◆ EXERCISE REQUIREMENTS
Turn everything from the line containing "Task: Click the 取消 cancel button" down to the end of the rows below into a Markdown table with the columns No. and Line. Skip blank lines and leave the pictures out.

[Click-target data]
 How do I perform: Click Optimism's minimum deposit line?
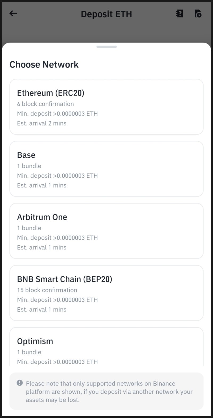58,362
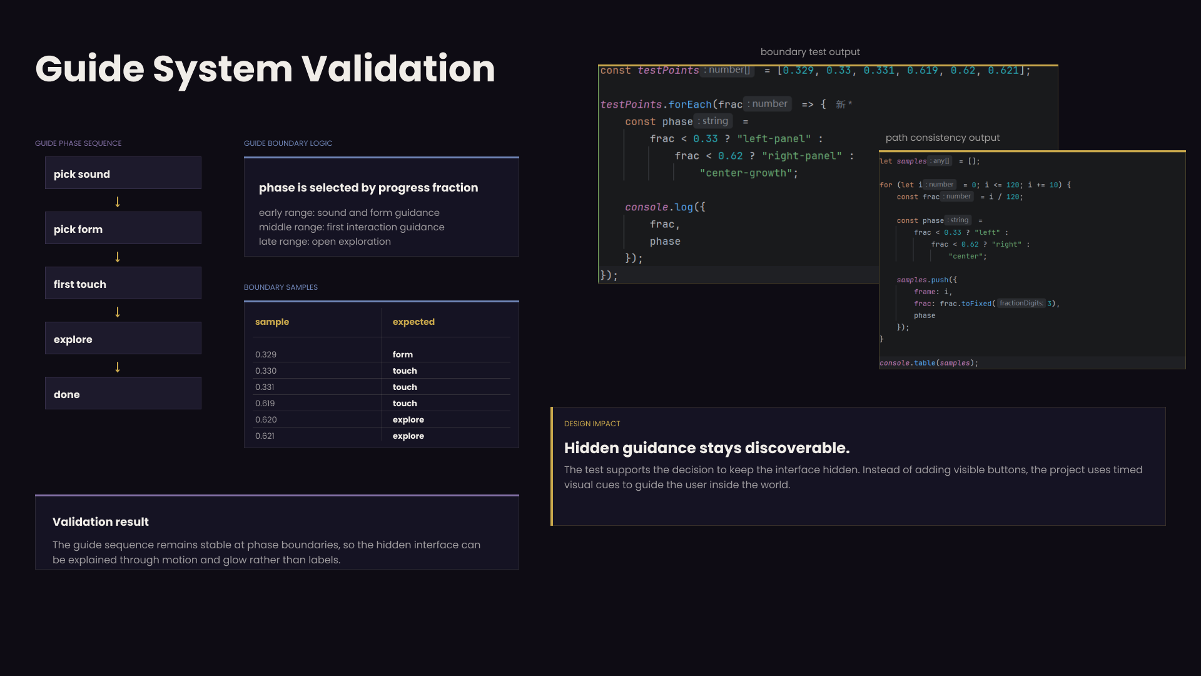Click the arrow below first touch

click(118, 312)
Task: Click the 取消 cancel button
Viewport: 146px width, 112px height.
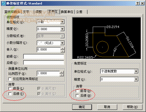Action: (107, 107)
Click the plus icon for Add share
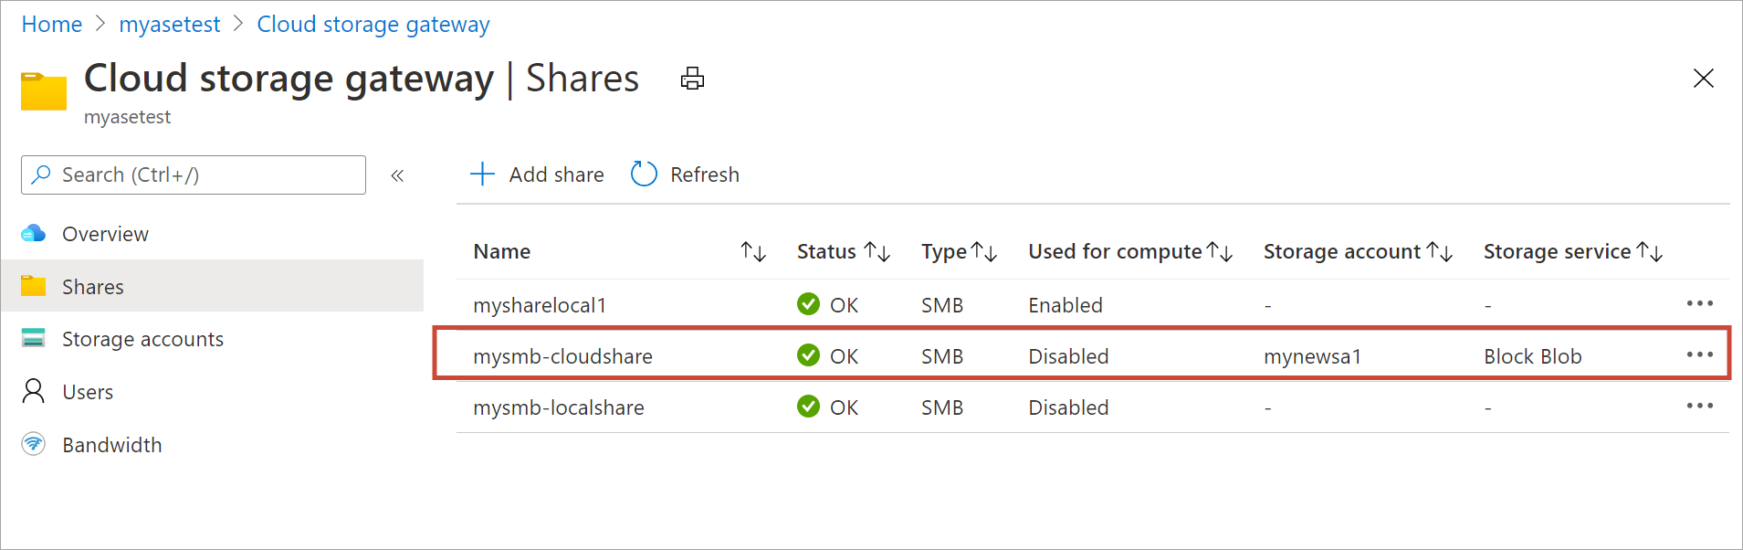Screen dimensions: 1743x550 click(x=482, y=174)
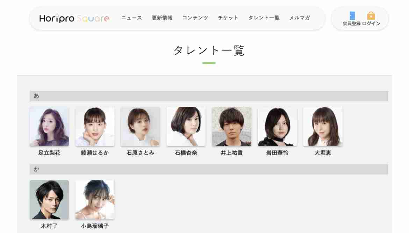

◆ OUTPUT FOR THIS TASK
| No. | Line |
|---|---|
| 1 | Task: Click the 取消 cancel button |
| 2 | Viewport: 146px width, 112px height. |
| 3 | Action: (107, 107) |
| 4 | Click the plus icon for Add share |
| 5 | Screen dimensions: 1743x550 click(x=482, y=174) |